Massively Multitask Networks for Drug Discovery

A recent paper published February 6, 2015 entitled "Massively Multitask Networks for Drug Discovery" provides us with a new learning framework to improve the speed and success rate of drug discovery synthesizing information from many sources. They found that more data covering more biological processes using multitask neural networks and large scale compute is a better and faster strategy for computational drug discovery.

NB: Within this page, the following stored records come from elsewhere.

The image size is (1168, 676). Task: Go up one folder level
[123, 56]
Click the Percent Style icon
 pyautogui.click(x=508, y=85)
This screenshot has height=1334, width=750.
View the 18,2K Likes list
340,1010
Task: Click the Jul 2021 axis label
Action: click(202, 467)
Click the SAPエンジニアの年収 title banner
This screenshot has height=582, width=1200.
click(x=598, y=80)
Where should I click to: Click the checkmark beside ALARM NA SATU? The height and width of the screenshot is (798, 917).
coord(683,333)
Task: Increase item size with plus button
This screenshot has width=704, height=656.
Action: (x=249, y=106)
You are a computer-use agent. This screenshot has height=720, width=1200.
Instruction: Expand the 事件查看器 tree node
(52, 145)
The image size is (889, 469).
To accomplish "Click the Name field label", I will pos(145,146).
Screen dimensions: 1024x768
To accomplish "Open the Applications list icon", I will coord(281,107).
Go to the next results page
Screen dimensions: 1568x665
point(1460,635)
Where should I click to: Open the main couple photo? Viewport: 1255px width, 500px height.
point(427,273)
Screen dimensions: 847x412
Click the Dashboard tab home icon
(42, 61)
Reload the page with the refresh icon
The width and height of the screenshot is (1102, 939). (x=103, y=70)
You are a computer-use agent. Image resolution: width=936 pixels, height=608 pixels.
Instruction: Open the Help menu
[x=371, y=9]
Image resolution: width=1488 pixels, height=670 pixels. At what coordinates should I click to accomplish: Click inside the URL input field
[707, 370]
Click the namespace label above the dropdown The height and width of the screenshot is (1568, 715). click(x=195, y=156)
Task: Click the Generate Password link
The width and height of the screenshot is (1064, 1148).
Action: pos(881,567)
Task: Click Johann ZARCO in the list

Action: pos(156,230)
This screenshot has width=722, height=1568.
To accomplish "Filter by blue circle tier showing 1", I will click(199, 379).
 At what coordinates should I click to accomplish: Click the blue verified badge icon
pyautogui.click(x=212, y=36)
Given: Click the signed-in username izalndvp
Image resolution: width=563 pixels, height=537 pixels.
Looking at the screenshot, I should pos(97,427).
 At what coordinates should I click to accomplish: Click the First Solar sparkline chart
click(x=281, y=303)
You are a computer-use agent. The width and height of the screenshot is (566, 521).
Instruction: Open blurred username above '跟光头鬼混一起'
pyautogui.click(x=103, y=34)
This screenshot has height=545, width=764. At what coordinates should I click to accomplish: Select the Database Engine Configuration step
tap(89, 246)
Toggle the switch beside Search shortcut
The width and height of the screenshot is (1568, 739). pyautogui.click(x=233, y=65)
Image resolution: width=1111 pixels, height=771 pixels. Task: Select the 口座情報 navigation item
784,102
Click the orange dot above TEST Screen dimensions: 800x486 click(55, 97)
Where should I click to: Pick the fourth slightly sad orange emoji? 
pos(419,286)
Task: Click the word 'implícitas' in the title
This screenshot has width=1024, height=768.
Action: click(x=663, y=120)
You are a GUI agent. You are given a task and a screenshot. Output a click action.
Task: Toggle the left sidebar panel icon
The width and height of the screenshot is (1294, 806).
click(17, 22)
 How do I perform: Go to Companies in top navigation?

Machine learning at scale accelerates drug discovery to treat diseases and improve human health. More evidence that data from multiple diseases can be leveraged with multitask neural networks to improve virtual screening effectiveness. Note the algorithms used are the same as Geoffrey Hinton's team used to win the Merck challenge, but with a data set 18x larger.

See paper here

Abstract

Massively multitask neural architectures provide a learning framework for drug discovery that synthesizes information from many distinct biological sources. To train these architectures at scale, we gather large amounts of data from public sources to create a dataset ofnearly 40 million measurements across more than 200 biological targets. We investigate several aspects of the multitask framework by performing a series of empirical studies and obtain some interesting results: (1) massively multitask networks obtain predictive accuracies significantly better than single-task methods, (2) the predictive power of multitask networks improves as additional tasks and data are added, (3) the total amount of data and the total number of tasks both contribute significantly to multitask improvement, and (4) multitask networks afford limited transferability to tasks not in the training set. Our results underscore the need for greater data sharing and further algorithmic innovation to accelerate the drug discovery process.